Maincrop Potatoes (Lift in late August to October)
cv. ‘Arran Victory’. Vibrant blue-purple tubers with extremely white flesh. Mash and steam for best results.
cv. ‘Cara’. Identified in 1976. Well known as a really late maincropper and often raised by allotment growers. It produces heavy yields of round, white smooth-skinned potatoes with pink/red eyes. The flesh is moist, waxy and soft which is good for mashing, baking and boiling and doesn’t discolour. Mild flavour. Harvest from September. Reasonable resistance to late blight and the foliage covers weeds. Good yields in most soils and growing conditions. The variety ‘Red Cara‘ is also worth seeking out and was discovered as a sport in 1976.
cv. ‘Desirée’. A red-skinned variety that performs well in any soil. Has waxy, yellow flesh with good flavour. Harvest from late August onwards.
cv. ‘King Edward’. Bred in 1902. A floury type regarded as the best for producing light fluffy roasties (roast potatoes). It also produces a smooth creamy mash and chips. It has white skin, creamy coloured flesh with very distinctive pink colouration. Moderately firm with excellent flavour and texture. Poor blight resistance but good against scab. Susceptible to eelworm.
cv. ‘Melody‘. An early maincrop type which yields oval yellow-skinned tubers with pale yellow flesh. Shows good disease resistance. Bred by the same growers of ‘Jazzy’.
cv. Picasso. A creamy skinned variety with pink eyes. very heavy cropping and good disease resistance to scab. Produces high yields but is attractive to slugs so watch out for these.

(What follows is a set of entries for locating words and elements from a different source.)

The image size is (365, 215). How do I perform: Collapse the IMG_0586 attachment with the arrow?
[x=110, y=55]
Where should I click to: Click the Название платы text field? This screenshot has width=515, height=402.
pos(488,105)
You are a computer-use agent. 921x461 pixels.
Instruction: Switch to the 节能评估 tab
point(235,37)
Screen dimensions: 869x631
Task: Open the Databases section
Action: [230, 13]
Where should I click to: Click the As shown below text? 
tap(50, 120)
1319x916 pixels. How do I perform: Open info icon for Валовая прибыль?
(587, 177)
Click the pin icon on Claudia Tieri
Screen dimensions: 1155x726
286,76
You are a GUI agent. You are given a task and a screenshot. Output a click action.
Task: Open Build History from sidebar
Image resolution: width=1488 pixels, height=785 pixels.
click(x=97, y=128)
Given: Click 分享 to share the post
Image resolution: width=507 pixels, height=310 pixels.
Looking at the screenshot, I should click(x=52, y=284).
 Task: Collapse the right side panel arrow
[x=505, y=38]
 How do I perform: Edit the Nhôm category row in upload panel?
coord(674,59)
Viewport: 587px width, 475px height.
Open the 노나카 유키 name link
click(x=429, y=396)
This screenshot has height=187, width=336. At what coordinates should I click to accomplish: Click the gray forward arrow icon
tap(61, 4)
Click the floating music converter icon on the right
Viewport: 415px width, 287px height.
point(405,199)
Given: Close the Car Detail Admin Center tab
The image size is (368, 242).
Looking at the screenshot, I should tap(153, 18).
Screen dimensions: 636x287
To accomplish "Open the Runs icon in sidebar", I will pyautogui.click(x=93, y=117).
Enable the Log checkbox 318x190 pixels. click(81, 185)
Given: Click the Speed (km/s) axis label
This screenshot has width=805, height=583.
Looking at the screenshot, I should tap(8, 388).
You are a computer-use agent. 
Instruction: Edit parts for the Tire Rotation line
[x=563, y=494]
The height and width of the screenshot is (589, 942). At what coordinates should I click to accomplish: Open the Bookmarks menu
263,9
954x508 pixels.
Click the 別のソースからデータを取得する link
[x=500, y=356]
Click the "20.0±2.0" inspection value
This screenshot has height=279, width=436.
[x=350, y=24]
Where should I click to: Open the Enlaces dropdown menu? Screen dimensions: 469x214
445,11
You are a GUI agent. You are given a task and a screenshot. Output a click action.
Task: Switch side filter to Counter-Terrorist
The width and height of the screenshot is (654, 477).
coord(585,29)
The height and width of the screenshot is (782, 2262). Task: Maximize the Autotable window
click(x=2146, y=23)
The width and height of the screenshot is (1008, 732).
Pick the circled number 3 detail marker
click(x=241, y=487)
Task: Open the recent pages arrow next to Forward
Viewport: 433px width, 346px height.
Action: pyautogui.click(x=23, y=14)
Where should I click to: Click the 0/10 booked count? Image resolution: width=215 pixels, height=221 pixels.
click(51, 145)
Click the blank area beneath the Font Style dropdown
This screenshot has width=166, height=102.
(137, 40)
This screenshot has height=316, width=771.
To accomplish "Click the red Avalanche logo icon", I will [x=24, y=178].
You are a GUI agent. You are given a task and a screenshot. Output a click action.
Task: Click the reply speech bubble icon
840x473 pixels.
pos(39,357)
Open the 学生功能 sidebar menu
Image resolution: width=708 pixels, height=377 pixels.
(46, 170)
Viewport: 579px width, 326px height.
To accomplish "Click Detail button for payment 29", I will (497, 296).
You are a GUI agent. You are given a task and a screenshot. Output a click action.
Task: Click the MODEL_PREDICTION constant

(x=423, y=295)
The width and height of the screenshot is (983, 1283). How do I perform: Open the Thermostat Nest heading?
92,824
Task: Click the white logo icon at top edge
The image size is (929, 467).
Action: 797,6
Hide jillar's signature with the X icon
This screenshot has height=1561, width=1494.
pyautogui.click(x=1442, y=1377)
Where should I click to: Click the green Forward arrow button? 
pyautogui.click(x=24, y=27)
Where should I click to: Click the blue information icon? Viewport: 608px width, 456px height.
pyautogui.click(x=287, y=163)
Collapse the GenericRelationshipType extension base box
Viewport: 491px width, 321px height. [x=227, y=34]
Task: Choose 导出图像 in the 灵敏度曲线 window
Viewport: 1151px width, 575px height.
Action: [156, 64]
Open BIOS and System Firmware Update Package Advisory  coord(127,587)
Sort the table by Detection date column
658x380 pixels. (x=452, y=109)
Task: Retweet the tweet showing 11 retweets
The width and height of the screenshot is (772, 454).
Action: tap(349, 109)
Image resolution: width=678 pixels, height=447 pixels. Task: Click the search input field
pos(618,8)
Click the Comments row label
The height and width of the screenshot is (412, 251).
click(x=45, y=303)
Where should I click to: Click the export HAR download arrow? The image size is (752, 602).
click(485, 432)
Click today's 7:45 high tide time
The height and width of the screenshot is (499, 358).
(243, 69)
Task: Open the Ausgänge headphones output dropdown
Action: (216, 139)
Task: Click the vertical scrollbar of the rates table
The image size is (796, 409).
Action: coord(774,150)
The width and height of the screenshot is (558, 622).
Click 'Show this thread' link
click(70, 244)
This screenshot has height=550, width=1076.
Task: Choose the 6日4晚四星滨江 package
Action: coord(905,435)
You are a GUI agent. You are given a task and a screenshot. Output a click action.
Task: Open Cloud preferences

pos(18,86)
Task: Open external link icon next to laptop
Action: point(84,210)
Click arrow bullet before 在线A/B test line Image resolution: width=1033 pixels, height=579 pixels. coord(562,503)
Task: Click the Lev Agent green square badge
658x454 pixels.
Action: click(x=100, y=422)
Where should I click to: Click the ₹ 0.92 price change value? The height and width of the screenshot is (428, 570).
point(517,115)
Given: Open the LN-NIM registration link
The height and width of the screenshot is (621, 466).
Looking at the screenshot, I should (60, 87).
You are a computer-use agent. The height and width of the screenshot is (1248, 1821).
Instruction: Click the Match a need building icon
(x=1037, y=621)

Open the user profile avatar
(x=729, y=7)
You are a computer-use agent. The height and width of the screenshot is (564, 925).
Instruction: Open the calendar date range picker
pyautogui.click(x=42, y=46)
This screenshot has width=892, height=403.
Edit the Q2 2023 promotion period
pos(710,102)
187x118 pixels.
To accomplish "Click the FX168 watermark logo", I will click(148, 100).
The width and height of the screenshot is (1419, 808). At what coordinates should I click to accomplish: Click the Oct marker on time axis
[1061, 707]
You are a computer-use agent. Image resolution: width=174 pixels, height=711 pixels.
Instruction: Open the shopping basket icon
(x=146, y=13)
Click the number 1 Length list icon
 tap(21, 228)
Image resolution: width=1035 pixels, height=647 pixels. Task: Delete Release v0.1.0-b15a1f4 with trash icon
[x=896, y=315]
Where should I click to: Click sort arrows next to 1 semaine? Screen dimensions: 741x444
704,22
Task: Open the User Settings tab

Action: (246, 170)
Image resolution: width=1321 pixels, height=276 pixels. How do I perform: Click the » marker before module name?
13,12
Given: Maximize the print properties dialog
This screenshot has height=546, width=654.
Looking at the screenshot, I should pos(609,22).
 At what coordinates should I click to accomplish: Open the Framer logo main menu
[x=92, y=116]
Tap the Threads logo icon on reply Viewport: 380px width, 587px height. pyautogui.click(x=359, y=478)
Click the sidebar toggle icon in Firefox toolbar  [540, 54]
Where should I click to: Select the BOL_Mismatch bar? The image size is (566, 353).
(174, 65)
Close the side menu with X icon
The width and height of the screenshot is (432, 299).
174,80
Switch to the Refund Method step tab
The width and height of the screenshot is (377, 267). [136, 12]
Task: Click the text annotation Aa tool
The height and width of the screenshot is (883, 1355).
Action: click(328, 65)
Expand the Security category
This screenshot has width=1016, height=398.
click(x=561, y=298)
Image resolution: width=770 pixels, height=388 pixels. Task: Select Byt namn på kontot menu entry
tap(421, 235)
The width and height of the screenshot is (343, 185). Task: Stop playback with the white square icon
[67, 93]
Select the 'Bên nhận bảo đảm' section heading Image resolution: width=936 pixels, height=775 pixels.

cv. Pink Fir Apple. AGM. Great for salads. A favourite amongst chefs as it has a nutty flavour. The crop emerges pink and knobbly from the earth, marking it out as an iconic and famous variety for its unique appearance.
cv. ‘Record‘. An early maincrop type used in the snacks and crisps industry. Produces tubers with pale yellow flesh and yellow-skins. It is superb when fried, roasted, steamed and mashed.
cv. ‘Roseval‘. The red salad potato. Long, oval tubers. Need to source from France.
cv. ‘Rooster‘. A popular Irish cultivar now in the UK. Red skinned with pale yellow-straw floury flesh. General purpose and good for baking, boiling, steaming, mashing and chips. It is a remarkably versatile potato. High yielding and good resistance to most diseases (blight and scab).
cv. ‘Blue Danube’. The ‘blue sarpo’ has a dry’ floury texture which is ideal for creating mouth- watering roasties. These are roasties that are crispy on the outside but light and fluffy on the inside.
cv. ‘Kifli’. A salad type with creamy, waxy-fleshed tubers and a new potato to try.
cv. ‘Sarpo Mira’. Hungarian bred. All the Sarpo types have superb blight resistance. Apparently the haulms can get infected but the potato tubers remain free of this disease. Harvest in early October. White, pale cream flesh. Tubers are oval shaped and floury textured so suited to chips, fries, baking and roasting. Good scab resistance.
cv. ‘Axona’. A pink-skinned, creamy-fleshed potato and a heavy cropper to boot. The large tubers make it ideal for baking.